--- EXERCISE INSTRUCTIONS ---
The entries below are to be returned exactly. Include all of them.

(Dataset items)
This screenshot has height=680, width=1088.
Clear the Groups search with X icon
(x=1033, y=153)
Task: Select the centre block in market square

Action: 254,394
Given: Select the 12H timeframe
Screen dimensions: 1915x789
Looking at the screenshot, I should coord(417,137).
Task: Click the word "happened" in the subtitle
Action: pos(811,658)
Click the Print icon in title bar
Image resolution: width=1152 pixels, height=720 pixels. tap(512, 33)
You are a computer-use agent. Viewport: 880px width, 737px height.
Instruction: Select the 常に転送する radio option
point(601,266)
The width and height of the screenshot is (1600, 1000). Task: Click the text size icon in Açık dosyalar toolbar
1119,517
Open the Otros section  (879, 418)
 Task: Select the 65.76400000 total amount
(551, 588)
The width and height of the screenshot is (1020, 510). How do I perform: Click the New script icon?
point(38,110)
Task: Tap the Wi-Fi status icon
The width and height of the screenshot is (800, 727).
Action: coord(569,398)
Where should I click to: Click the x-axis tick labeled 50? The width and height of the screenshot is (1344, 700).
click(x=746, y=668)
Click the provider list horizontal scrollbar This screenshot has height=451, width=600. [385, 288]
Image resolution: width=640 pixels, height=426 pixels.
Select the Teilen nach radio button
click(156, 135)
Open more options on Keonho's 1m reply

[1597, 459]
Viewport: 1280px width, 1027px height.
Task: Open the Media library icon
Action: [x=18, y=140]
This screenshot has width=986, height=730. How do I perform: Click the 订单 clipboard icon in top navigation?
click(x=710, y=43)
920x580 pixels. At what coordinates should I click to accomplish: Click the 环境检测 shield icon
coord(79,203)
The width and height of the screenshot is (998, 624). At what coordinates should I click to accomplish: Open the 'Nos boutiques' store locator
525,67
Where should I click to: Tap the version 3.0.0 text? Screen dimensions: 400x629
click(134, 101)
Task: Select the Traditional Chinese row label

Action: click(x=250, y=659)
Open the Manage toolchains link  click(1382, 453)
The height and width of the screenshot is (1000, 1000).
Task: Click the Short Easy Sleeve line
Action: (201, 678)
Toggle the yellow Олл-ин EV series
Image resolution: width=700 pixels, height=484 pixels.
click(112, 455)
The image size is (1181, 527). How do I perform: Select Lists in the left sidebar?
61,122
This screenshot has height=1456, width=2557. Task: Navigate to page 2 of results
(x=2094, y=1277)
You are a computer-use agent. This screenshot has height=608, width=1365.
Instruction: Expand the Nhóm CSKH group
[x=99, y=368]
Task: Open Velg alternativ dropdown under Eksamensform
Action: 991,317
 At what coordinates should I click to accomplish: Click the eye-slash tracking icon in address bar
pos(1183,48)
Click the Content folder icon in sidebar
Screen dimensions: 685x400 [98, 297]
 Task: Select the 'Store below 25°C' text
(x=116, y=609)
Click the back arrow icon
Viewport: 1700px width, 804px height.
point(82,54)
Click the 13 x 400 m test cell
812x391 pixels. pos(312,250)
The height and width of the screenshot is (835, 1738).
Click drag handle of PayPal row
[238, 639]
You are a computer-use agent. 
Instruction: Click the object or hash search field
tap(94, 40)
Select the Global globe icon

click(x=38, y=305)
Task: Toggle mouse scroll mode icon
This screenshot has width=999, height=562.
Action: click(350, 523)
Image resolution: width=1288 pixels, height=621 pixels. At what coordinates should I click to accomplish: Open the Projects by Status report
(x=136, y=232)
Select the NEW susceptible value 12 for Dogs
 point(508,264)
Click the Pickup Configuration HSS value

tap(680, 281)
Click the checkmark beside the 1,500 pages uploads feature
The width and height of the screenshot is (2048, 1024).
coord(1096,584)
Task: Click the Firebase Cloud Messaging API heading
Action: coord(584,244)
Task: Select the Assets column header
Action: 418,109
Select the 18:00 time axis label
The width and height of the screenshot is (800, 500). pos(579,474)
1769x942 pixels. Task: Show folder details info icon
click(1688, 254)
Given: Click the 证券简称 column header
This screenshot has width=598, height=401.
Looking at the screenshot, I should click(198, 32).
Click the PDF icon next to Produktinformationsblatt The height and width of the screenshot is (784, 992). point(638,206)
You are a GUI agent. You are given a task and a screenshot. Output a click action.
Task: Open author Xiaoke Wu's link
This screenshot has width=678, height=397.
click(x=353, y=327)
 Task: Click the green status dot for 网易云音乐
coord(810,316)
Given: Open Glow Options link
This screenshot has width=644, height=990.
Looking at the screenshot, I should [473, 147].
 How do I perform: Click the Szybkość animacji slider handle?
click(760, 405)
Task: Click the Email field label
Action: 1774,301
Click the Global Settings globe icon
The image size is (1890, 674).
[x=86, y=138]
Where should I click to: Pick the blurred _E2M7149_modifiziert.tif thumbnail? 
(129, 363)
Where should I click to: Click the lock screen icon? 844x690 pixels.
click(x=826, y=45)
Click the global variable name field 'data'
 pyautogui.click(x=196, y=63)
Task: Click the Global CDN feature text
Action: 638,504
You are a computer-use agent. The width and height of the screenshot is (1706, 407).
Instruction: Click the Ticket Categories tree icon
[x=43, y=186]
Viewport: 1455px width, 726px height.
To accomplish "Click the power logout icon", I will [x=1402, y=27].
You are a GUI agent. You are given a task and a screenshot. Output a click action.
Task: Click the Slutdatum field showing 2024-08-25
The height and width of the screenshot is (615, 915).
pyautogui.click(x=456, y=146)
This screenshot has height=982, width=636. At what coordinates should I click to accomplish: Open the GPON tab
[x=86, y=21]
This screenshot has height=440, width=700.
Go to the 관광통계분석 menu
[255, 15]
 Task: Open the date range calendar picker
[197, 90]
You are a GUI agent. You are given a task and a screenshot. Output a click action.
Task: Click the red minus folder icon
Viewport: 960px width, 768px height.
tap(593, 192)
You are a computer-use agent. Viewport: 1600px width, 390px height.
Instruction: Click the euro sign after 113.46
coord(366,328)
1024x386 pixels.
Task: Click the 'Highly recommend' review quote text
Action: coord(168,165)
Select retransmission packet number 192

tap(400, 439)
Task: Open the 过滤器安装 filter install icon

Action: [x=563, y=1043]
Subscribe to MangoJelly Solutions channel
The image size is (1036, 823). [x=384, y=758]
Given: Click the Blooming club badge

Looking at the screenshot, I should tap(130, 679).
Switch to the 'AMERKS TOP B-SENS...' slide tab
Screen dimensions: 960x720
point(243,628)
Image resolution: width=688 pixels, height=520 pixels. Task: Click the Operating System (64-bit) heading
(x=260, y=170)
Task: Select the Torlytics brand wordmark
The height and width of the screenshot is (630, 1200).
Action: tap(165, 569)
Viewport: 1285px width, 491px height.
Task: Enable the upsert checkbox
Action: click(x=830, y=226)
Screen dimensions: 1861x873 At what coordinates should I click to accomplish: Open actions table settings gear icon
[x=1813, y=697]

--- RESULT FOR THIS TASK ---
This screenshot has height=680, width=1088.
Clear the Groups search with X icon
(x=1033, y=153)
Task: Select the centre block in market square

Action: 254,394
Given: Select the 12H timeframe
Screen dimensions: 1915x789
Looking at the screenshot, I should coord(417,137).
Task: Click the word "happened" in the subtitle
Action: pos(811,658)
Click the Print icon in title bar
Image resolution: width=1152 pixels, height=720 pixels. tap(512, 33)
You are a computer-use agent. Viewport: 880px width, 737px height.
Instruction: Select the 常に転送する radio option
point(601,266)
The width and height of the screenshot is (1600, 1000). Task: Click the text size icon in Açık dosyalar toolbar
1119,517
Open the Otros section  (879, 418)
 Task: Select the 65.76400000 total amount
(551, 588)
The width and height of the screenshot is (1020, 510). How do I perform: Click the New script icon?
point(38,110)
Task: Tap the Wi-Fi status icon
The width and height of the screenshot is (800, 727).
Action: coord(569,398)
Where should I click to: Click the x-axis tick labeled 50? The width and height of the screenshot is (1344, 700).
click(x=746, y=668)
Click the provider list horizontal scrollbar This screenshot has height=451, width=600. [385, 288]
Image resolution: width=640 pixels, height=426 pixels.
Select the Teilen nach radio button
click(156, 135)
Open more options on Keonho's 1m reply

[1597, 459]
Viewport: 1280px width, 1027px height.
Task: Open the Media library icon
Action: [x=18, y=140]
This screenshot has width=986, height=730. How do I perform: Click the 订单 clipboard icon in top navigation?
click(x=710, y=43)
920x580 pixels. At what coordinates should I click to accomplish: Click the 环境检测 shield icon
coord(79,203)
The width and height of the screenshot is (998, 624). At what coordinates should I click to accomplish: Open the 'Nos boutiques' store locator
525,67
Where should I click to: Tap the version 3.0.0 text? Screen dimensions: 400x629
click(134, 101)
Task: Select the Traditional Chinese row label

Action: click(x=250, y=659)
Open the Manage toolchains link  click(1382, 453)
The height and width of the screenshot is (1000, 1000).
Task: Click the Short Easy Sleeve line
Action: (201, 678)
Toggle the yellow Олл-ин EV series
Image resolution: width=700 pixels, height=484 pixels.
click(112, 455)
The image size is (1181, 527). How do I perform: Select Lists in the left sidebar?
61,122
This screenshot has height=1456, width=2557. Task: Navigate to page 2 of results
(x=2094, y=1277)
You are a computer-use agent. This screenshot has height=608, width=1365.
Instruction: Expand the Nhóm CSKH group
[x=99, y=368]
Task: Open Velg alternativ dropdown under Eksamensform
Action: 991,317
 At what coordinates should I click to accomplish: Click the eye-slash tracking icon in address bar
pos(1183,48)
Click the Content folder icon in sidebar
Screen dimensions: 685x400 [98, 297]
 Task: Select the 'Store below 25°C' text
(x=116, y=609)
Click the back arrow icon
Viewport: 1700px width, 804px height.
point(82,54)
Click the 13 x 400 m test cell
812x391 pixels. pos(312,250)
The height and width of the screenshot is (835, 1738).
Click drag handle of PayPal row
[238, 639]
You are a computer-use agent. 
Instruction: Click the object or hash search field
tap(94, 40)
Select the Global globe icon

click(x=38, y=305)
Task: Toggle mouse scroll mode icon
This screenshot has width=999, height=562.
Action: click(350, 523)
Image resolution: width=1288 pixels, height=621 pixels. At what coordinates should I click to accomplish: Open the Projects by Status report
(x=136, y=232)
Select the NEW susceptible value 12 for Dogs
 point(508,264)
Click the Pickup Configuration HSS value

tap(680, 281)
Click the checkmark beside the 1,500 pages uploads feature
The width and height of the screenshot is (2048, 1024).
coord(1096,584)
Task: Click the Firebase Cloud Messaging API heading
Action: coord(584,244)
Task: Select the Assets column header
Action: 418,109
Select the 18:00 time axis label
The width and height of the screenshot is (800, 500). pos(579,474)
1769x942 pixels. Task: Show folder details info icon
click(1688, 254)
Given: Click the 证券简称 column header
This screenshot has width=598, height=401.
Looking at the screenshot, I should click(198, 32).
Click the PDF icon next to Produktinformationsblatt The height and width of the screenshot is (784, 992). point(638,206)
You are a GUI agent. You are given a task and a screenshot. Output a click action.
Task: Open author Xiaoke Wu's link
This screenshot has width=678, height=397.
click(x=353, y=327)
 Task: Click the green status dot for 网易云音乐
coord(810,316)
Given: Open Glow Options link
This screenshot has width=644, height=990.
Looking at the screenshot, I should [473, 147].
 How do I perform: Click the Szybkość animacji slider handle?
click(760, 405)
Task: Click the Email field label
Action: 1774,301
Click the Global Settings globe icon
The image size is (1890, 674).
[x=86, y=138]
Where should I click to: Pick the blurred _E2M7149_modifiziert.tif thumbnail? 
(129, 363)
Where should I click to: Click the lock screen icon? 844x690 pixels.
click(x=826, y=45)
Click the global variable name field 'data'
 pyautogui.click(x=196, y=63)
Task: Click the Global CDN feature text
Action: 638,504
You are a computer-use agent. The width and height of the screenshot is (1706, 407).
Instruction: Click the Ticket Categories tree icon
[x=43, y=186]
Viewport: 1455px width, 726px height.
To accomplish "Click the power logout icon", I will [x=1402, y=27].
You are a GUI agent. You are given a task and a screenshot. Output a click action.
Task: Click the Slutdatum field showing 2024-08-25
The height and width of the screenshot is (615, 915).
pyautogui.click(x=456, y=146)
This screenshot has height=982, width=636. At what coordinates should I click to accomplish: Open the GPON tab
[x=86, y=21]
This screenshot has height=440, width=700.
Go to the 관광통계분석 menu
[255, 15]
 Task: Open the date range calendar picker
[197, 90]
You are a GUI agent. You are given a task and a screenshot. Output a click action.
Task: Click the red minus folder icon
Viewport: 960px width, 768px height.
tap(593, 192)
You are a computer-use agent. Viewport: 1600px width, 390px height.
Instruction: Click the euro sign after 113.46
coord(366,328)
1024x386 pixels.
Task: Click the 'Highly recommend' review quote text
Action: coord(168,165)
Select retransmission packet number 192

tap(400, 439)
Task: Open the 过滤器安装 filter install icon

Action: [x=563, y=1043]
Subscribe to MangoJelly Solutions channel
The image size is (1036, 823). [x=384, y=758]
Given: Click the Blooming club badge

Looking at the screenshot, I should tap(130, 679).
Switch to the 'AMERKS TOP B-SENS...' slide tab
Screen dimensions: 960x720
point(243,628)
Image resolution: width=688 pixels, height=520 pixels. Task: Click the Operating System (64-bit) heading
(x=260, y=170)
Task: Select the Torlytics brand wordmark
The height and width of the screenshot is (630, 1200).
Action: tap(165, 569)
Viewport: 1285px width, 491px height.
Task: Enable the upsert checkbox
Action: click(x=830, y=226)
Screen dimensions: 1861x873 At what coordinates should I click to accomplish: Open actions table settings gear icon
[x=1813, y=697]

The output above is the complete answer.